((

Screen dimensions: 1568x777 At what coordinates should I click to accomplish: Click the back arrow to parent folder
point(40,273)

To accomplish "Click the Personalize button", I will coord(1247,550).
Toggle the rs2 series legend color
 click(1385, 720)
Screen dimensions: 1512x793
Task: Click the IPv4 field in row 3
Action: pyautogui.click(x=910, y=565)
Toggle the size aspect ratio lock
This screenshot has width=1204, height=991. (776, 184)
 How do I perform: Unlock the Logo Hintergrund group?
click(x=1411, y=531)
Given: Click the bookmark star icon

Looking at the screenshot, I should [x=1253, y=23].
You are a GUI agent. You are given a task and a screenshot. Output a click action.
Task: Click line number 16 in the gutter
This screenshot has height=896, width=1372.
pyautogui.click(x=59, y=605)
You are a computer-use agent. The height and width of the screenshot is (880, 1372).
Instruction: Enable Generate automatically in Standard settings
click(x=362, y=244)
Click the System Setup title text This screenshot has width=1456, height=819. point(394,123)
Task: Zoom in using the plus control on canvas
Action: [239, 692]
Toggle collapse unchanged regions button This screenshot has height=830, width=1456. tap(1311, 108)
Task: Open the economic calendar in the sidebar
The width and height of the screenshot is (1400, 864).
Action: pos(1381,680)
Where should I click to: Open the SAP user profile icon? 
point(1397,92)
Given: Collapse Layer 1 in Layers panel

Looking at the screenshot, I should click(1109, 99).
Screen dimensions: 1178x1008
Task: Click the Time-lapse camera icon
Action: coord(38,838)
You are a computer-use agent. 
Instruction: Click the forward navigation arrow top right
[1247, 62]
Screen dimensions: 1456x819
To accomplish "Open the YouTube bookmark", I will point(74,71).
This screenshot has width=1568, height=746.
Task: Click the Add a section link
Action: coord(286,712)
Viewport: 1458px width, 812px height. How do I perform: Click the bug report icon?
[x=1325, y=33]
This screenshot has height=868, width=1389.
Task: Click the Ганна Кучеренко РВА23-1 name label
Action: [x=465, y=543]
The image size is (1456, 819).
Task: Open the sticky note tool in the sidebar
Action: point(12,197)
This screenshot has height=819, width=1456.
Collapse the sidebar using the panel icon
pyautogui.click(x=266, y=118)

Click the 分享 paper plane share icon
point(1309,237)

))

> _The task_
Find every line above that includes the word "agent", then state how many there are and nothing more.

> _Task solution_
3